▶ [Action item] Go through the entries below and count the lines where "agent" occurs. Give nothing but that number.
START Material provided
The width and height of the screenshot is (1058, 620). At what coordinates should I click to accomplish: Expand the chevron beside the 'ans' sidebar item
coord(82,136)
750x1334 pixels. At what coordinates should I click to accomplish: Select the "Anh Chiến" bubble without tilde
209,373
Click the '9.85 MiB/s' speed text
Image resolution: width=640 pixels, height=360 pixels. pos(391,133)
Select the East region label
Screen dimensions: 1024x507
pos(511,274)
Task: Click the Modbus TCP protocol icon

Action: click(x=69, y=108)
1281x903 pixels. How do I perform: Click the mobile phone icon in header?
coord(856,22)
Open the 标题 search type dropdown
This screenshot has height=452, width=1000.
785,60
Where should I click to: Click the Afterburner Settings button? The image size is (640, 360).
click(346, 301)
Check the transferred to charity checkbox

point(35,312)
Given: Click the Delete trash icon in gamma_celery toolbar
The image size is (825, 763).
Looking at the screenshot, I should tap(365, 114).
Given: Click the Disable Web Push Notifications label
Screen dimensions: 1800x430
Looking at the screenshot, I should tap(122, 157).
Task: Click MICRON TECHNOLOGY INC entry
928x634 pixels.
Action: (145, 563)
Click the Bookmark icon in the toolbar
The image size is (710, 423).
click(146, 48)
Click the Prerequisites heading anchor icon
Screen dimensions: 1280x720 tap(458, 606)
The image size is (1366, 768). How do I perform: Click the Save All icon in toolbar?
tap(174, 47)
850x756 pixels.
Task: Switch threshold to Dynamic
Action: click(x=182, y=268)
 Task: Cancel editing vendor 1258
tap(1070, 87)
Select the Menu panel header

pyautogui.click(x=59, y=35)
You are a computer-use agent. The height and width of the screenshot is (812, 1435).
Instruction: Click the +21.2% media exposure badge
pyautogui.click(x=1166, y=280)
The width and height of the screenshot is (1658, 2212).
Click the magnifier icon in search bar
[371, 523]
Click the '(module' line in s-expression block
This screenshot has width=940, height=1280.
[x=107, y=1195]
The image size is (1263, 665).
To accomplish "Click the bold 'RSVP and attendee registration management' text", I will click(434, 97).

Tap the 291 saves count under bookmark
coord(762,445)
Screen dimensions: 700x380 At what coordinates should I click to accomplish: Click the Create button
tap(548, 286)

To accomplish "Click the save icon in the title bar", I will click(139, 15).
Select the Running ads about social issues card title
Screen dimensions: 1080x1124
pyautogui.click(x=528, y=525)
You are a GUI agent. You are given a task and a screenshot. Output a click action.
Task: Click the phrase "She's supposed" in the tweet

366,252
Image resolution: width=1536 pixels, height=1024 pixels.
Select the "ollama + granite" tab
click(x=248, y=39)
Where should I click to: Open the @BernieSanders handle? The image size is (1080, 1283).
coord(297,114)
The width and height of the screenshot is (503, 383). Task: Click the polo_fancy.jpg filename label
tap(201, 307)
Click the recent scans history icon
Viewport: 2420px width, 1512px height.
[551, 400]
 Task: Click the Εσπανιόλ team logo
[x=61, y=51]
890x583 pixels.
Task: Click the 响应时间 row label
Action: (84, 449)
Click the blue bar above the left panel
END Material provided
▶ [Exercise solution] 2